<<<<
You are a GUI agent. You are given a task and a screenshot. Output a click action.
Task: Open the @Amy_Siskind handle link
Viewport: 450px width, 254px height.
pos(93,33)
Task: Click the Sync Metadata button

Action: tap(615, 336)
>>>>
> [WHAT YOU SHOULD DO]: Type out all of the records again, exactly.

> [ANSWER BELOW]:
You are a GUI agent. You are given a task and a screenshot. Output a click action.
Task: Open the @Amy_Siskind handle link
Viewport: 450px width, 254px height.
pos(93,33)
Task: Click the Sync Metadata button

Action: tap(615, 336)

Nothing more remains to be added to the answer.